Now I am debating between Rust and Go for backend development (for a web service). Which one between these two would be recommended for my needs? My priorities are to be able to learn quickly and develop/iterate as fast as possible.




Go is "amazing" . I am using Go since the very early days, and I absolutely love it. I have built services using Go and manage it all by myself. The community is so awesome and there is likeyly an opensource project that supports your need when you want it to do something exceptional.


If your goal is iteration and development and not performance, why not just stick with a typescript backend?


Just wanted to use something new this time since I feel like I'm bored with TS now.


I'd love to hear why Elixir wasn't for you - not from a judgemental place, I just like hearing others' experience reports for languages that stuck or didn't.

For a web service with fast iteration times, I'd probably pick Go of those two. While I'm not personally a giant fan, I think it is a much simpler stack that lets developers be pretty productive especially in the domain of web services.


Iteration was easier but the main complaint from my team was it was hard for junior engineers to pick up and understand. Along with that, IDE support still seems poor (we use Jetbrains and the Elixir plugin doesn't work reliably for us)


Go is probably your choice, it was stupid fast to pick up. It’s a fun language too


Is there a good batteries-included framework for Go, like Ruby on Rails or Django?

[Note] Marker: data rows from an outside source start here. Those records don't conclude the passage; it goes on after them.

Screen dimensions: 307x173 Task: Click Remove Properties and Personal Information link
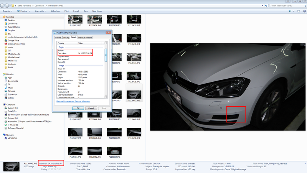tap(73, 101)
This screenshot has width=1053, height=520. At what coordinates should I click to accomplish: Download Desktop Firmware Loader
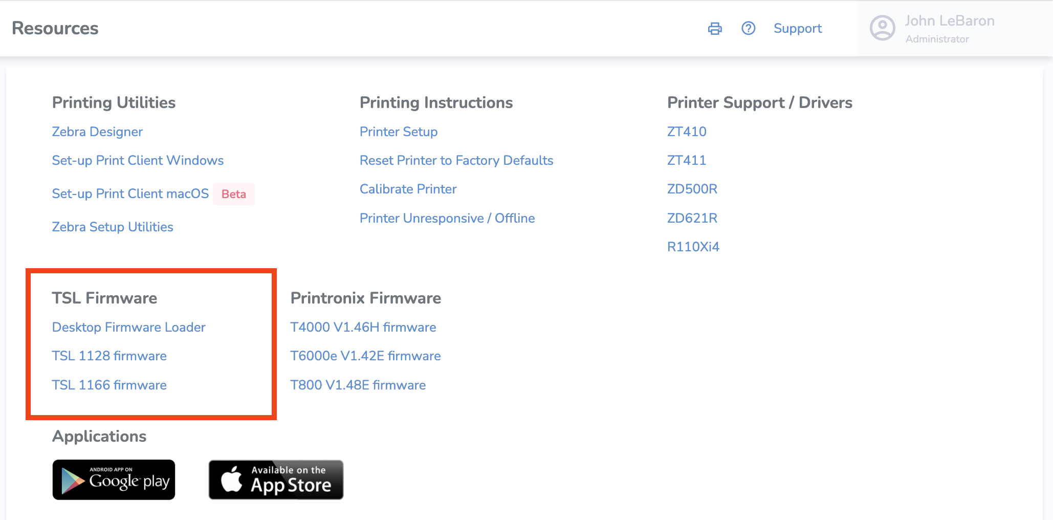[128, 327]
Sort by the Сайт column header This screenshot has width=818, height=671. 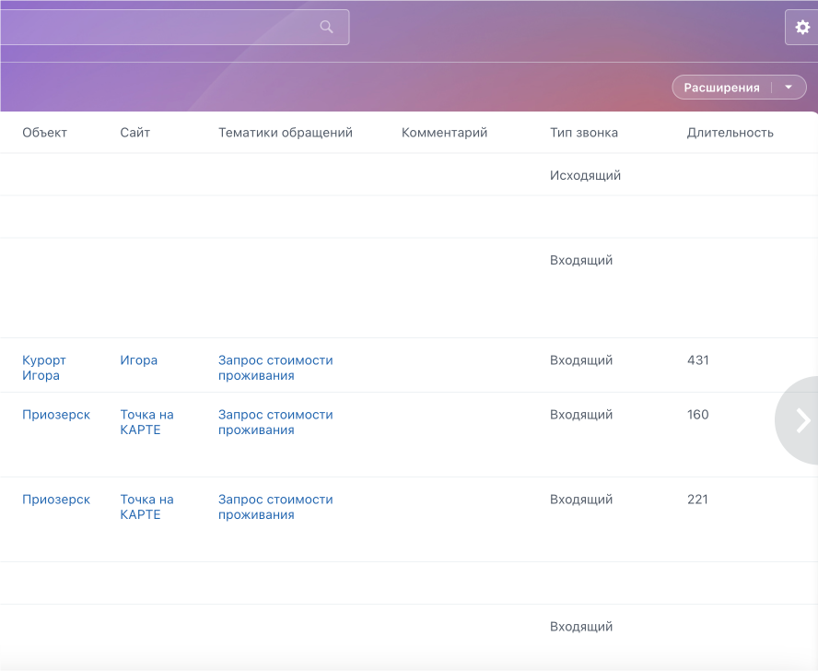point(134,133)
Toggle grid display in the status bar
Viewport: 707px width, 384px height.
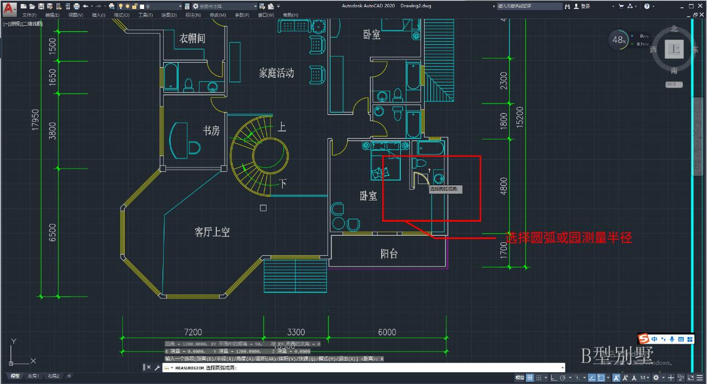point(530,376)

The Go community is generally averse to frameworks.


Looks like it, however, wouldn't that decrease the speed of development for new people that come onboard?


> […] wouldn't that decrease the speed of development for new people that come onboard?

If that was the case, wouldn’t people who love Go have created one after more than a decade in existence?

The reason why Go developers don’t like “frameworks” a-là Ruby on Rails in the Ruby ecosystem is because the Go community generally prefers libraries over frameworks because Go’s simplicity and flexibility allow developers to compose their solutions using small, composable packages rather than being constrained by a rigid framework.

This approach often results in more efficient and maintainable code. The Go philosophy emphasizes minimalism and encourages developers to avoid unnecessary abstractions.


There's a good list of frameworks here:

https://github.com/mingrammer/go-web-framework-stars?tab=rea...

But you won't find anything that's anywhere near as comprehensive and batteries-included as Rails or Django.


The OP is using Encore (https://github.com/encoredev/encore) for the project described, it's pretty much what you are asking for.


While not quite as batteries-included as Rails, Fiber made the most sense to my Ruby/Rack brain.


Thank you!


Unless your goal is learning the new language for the sake of it, Node should already be plenty performant for most needs


Yes, I am really looking at using something new since I did get bored with the JS/TS world.